MalwareTech Shellcode Challenge #2

Yesterday, MalwareTech posted two shellcode challenges. I spent some time going through the first challenge and wrote a walkthrough of it here. I recommend reading it first, as some of the code is similar. This write-up focuses on the second challenge using IDA Pro and Python.

Here is part 2 which follows on from shellcode1 (and turns up the heat a little).https://t.co/n26hPHyiaS
— MalwareTech (@MalwareTechBlog) May 24, 2018

Just like the first challenge, the ZIP archive shipped with a README and the binary. The README explains that the challenge should be solved statically—no debuggers—and that running the binary will output the MD5 hash of the flag.

Message box displaying the MD5 hash for challenge 2

Jumping into IDA, the start function looks similar to challenge one. Because I know the binary prints an MD5 hash via a message box, I scan near the bottom and see the decrypted flag ends up in var_28 before it is displayed.

IDA Pro screenshot highlighting var_28 being passed to MessageBox

Moving back to the top, the first thing the binary does is fill var_28 with junk data—even though we know it will eventually hold the decoded flag.

Assembly showing data being moved into var_28

Next it allocates heap space and pushes four items into the structure: LoadLibrary, GetProcAddress, var_28, and the integer 36.

Heap structure storing API pointers and data length

With the heap primed, the binary allocates executable memory, copies in a shellcode blob, and jumps to it—exactly like challenge one.

Assembly copying shellcode into executable memory and calling it

Stepping into the shellcode, things get more interesting. The blob is much larger and makes up the majority of the program's behavior. After breaking it apart, it falls into three sections: dynamic imports, file operations, and the decoder.

The dynamic import section lives at the top. It moves characters one by one into memory to form strings—a common trick to hide them from basic static analysis.
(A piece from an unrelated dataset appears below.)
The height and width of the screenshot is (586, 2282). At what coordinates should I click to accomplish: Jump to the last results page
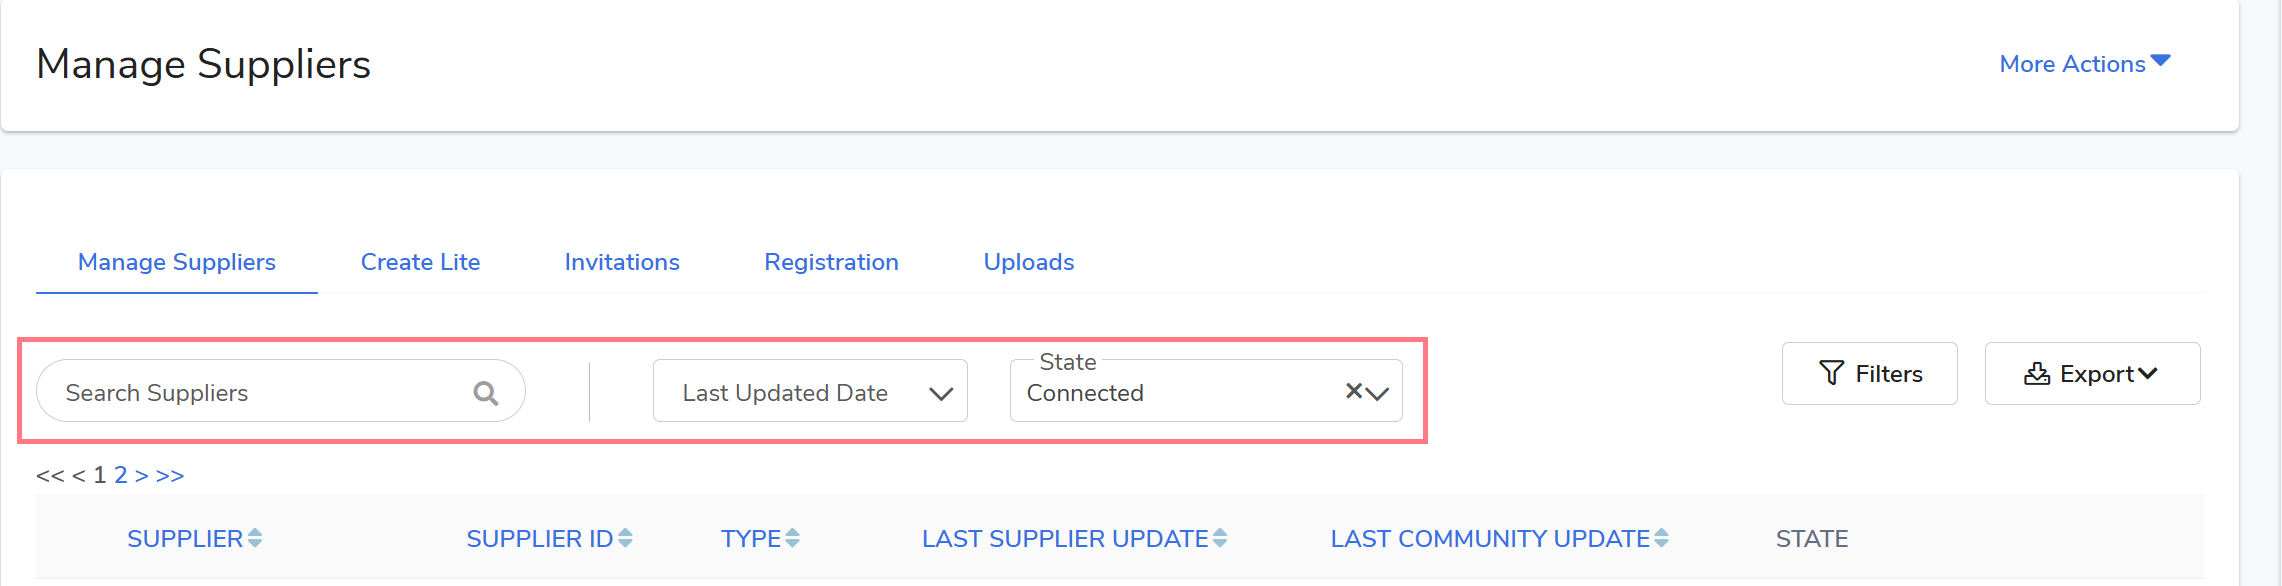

Decoding them reveals msvcrt.dll, kernel32.dll, fopen, fread, fseek, fclose, GetModuleFileNameA, and the mode string rb. (In IDA, highlight each byte and press R to convert to ASCII.)

Shellcode building API strings byte by byte

Once the strings are in place, the code moves LoadLibrary into ebp-4 and GetProcAddress into ebp-44. It repeatedly calls them to resolve each API needed for later file operations.

Shellcode resolving API addresses dynamically

With imports resolved, the second section handles file operations. It grabs a handle to the current binary (GetModuleFileNameA), opens the file (fopen), seeks to offset 0x4E (decimal 78) (fseek), reads the next 38 bytes into a buffer (fread), and then closes the handle (fclose).

Shellcode performing fopen, fseek, fread, and fclose

To see what lands in the buffer, I opened the binary in a hex editor, navigated to offset 78, and copied the following 38 bytes.

Hex editor view of the encoded flag bytes

Finally, the decoder loop iterates over the buffer, XORing each byte with the corresponding byte from var_28—the location that ultimately holds the plaintext flag.

Decoder loop XORing buffer bytes with var_28

At this point I know the encoded flag bytes and the XOR key. The remaining step is to recreate the loop in Python to reveal the flag.

flag_bytes = [0x00]  # replace with encoded flag bytes
key_bytes = [0x00]   # replace with buffer bytes

result = ""
for index in range(len(flag_bytes)):
    decoded = key_bytes[index] ^ flag_bytes[index]
    result += chr(decoded)

print(result)

After copying the bytes from var_28 and the buffer into the script, running it prints the flag.